Corriere della Sera

Il bambino e quel silenzio innaturale dopo la Bomba

- di Paolo Salom

Un’immagine vale più di mille parole. Così papa Francesco ha presentato lo scatto del bambino in attesa di consegnare il corpo del fratellino morto alla pira che lo trasformer­à in cenere. Non è l’unica fotografia a raccontare la doppia tragedia di Hiroshima e Nagasaki. In quei giorni terribili che hanno chiuso l’estate del 1945, il Giappone è stato percorso da un’armata di fotografi e cameraman al seguito delle truppe americane.
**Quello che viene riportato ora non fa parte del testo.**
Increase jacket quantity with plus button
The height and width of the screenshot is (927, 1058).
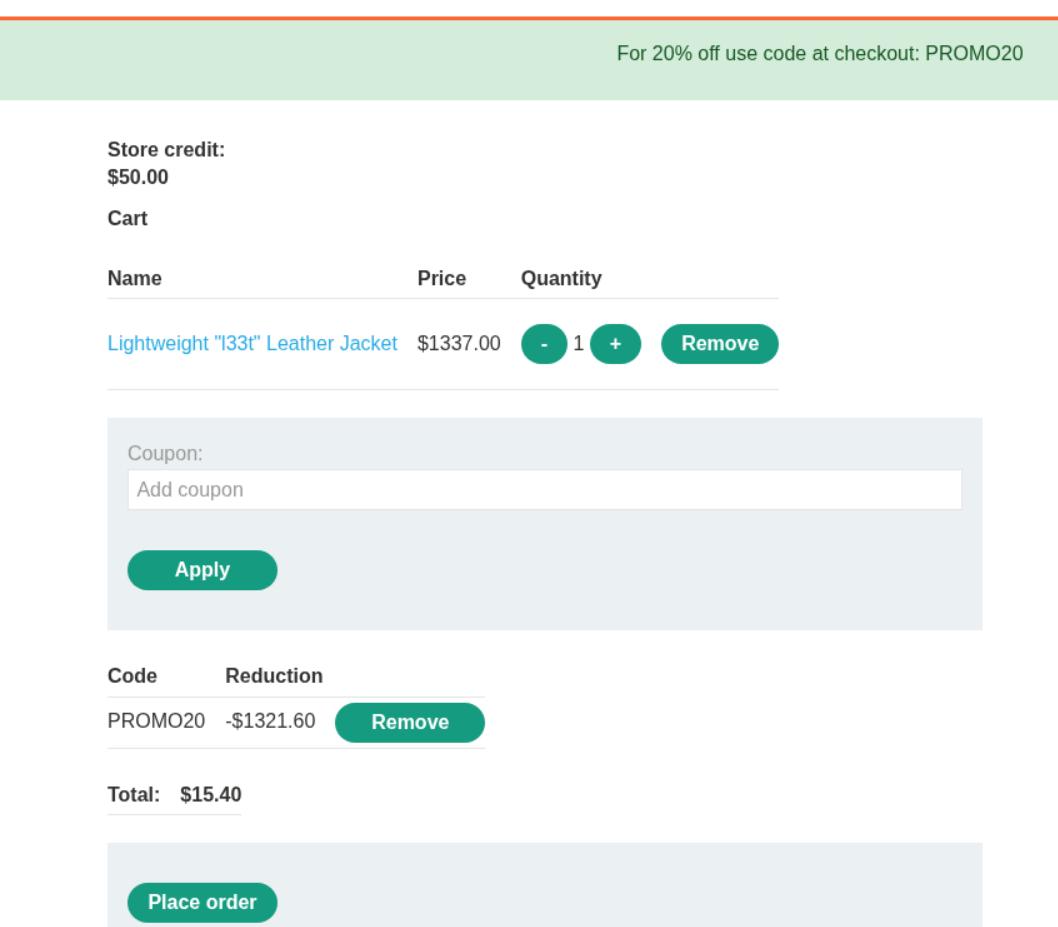[615, 344]
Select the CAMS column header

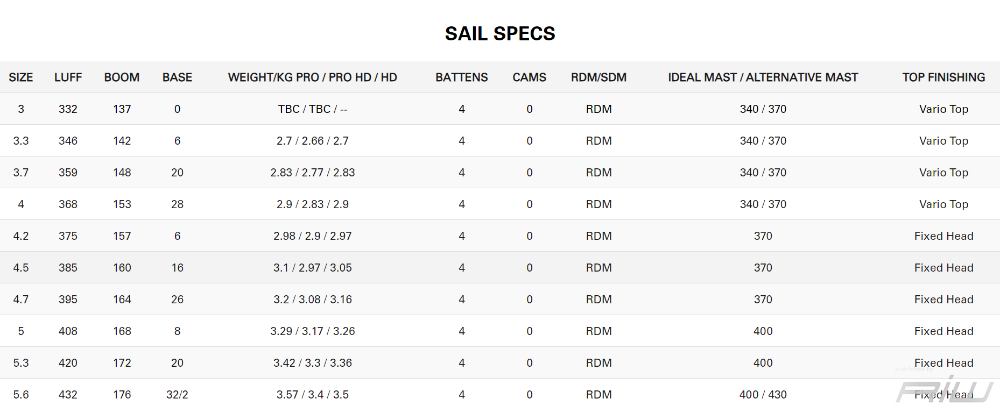point(529,77)
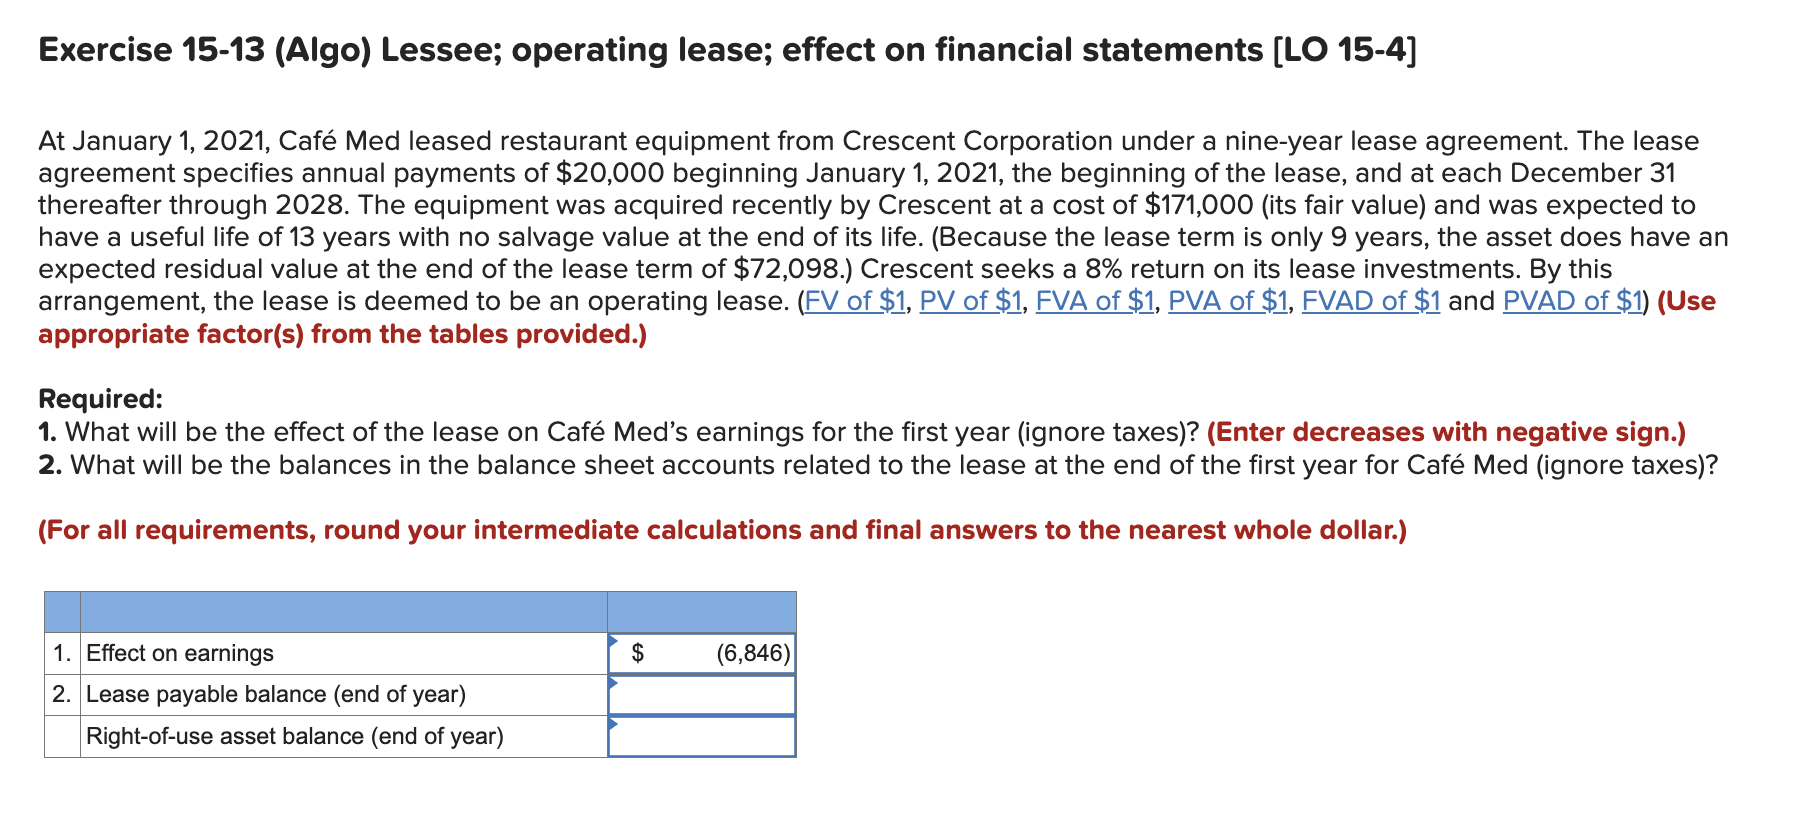The image size is (1806, 834).
Task: Click the blue flag marker on Effect on earnings cell
Action: (613, 642)
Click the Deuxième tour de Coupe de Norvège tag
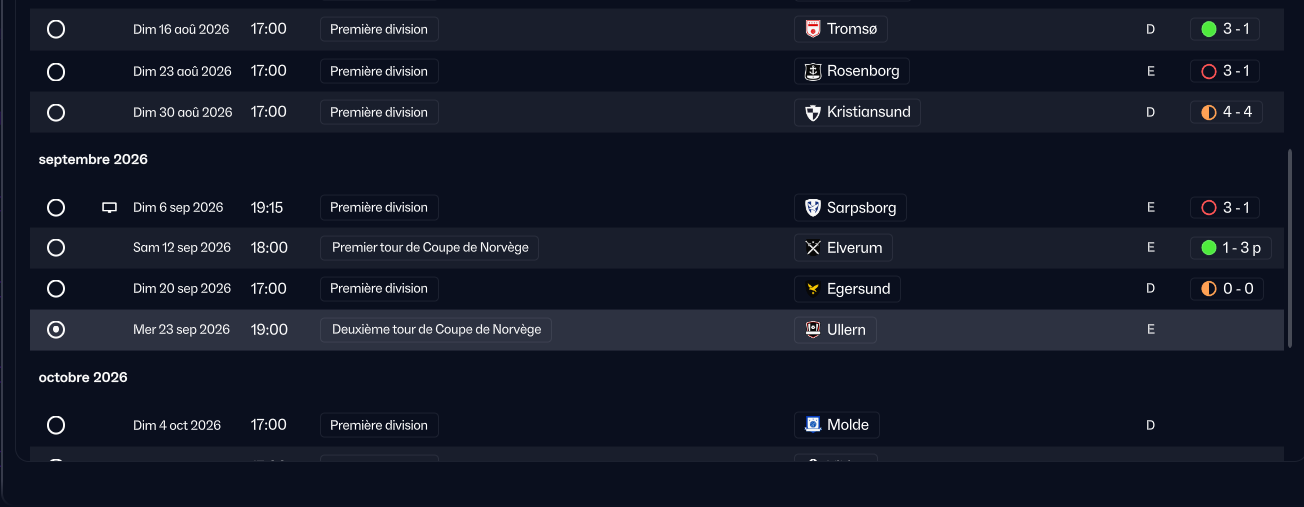Image resolution: width=1304 pixels, height=507 pixels. tap(436, 330)
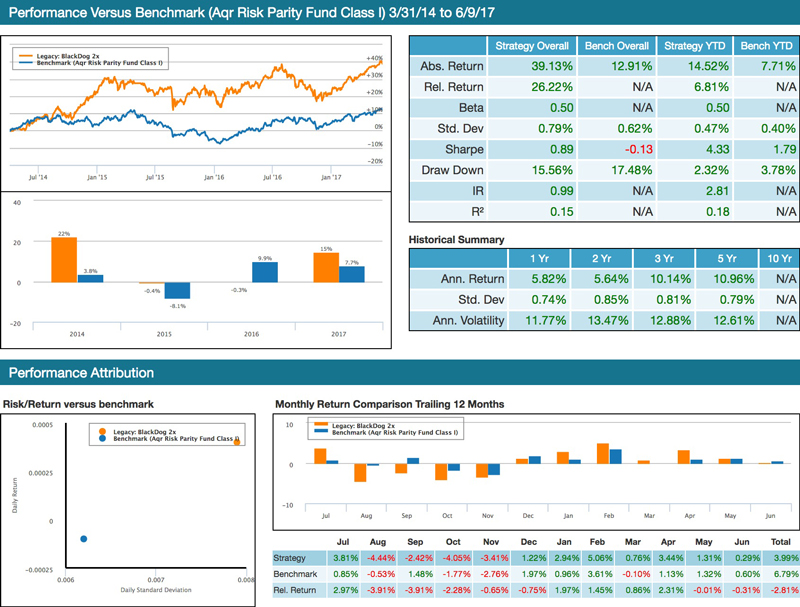This screenshot has height=607, width=800.
Task: Select the Bench YTD column header
Action: coord(765,46)
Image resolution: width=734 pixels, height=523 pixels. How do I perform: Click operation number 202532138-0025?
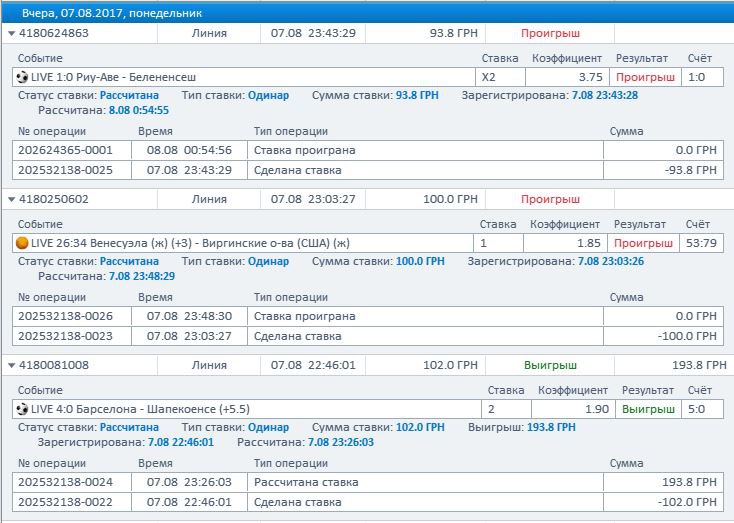tap(66, 170)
Ma il bambino di Nagasaki, il cui sguardo parla a tutti noi con una forza pari soltanto al suo apparente stoicismo, emerge dalle carte dell’epoca per la sua straordina­ria attualità. L’autore, Joe O’Donnell (scomparso nel 2007), aveva soltanto 23 anni quando si trovò a documentar­e quanto accadeva alle porte della città giapponese devastata dalla seconda atomica il 9 agosto 1945. «Vidi un ragazzino di circa 10 anni — disse in seguito — che portava sulle spalle un bimbo più piccolo, come spesso accadeva nel Sol Levante, la testa reclinata quasi si fosse assopito all’improvviso. Dopo una decina di minuti, degli uomini con le maschere bianche sciolsero i lacci per prenderlo: solo allora capii che era già morto. Il fratello rimase immobile e osservò il rogo mordendosi le labbra fino a sanguinare. Poi si girò e si allontanò in silenzio». Ecco: quel silenzio, il silenzio innaturale che seguì le deflagrazi­oni nucleari, racchiuso in un’immagine, dice più di mille parole che cosa ci aspettereb­be se qualcuno deciderà mai di schiacciar­e il bottone: grosso o piccolo che sia.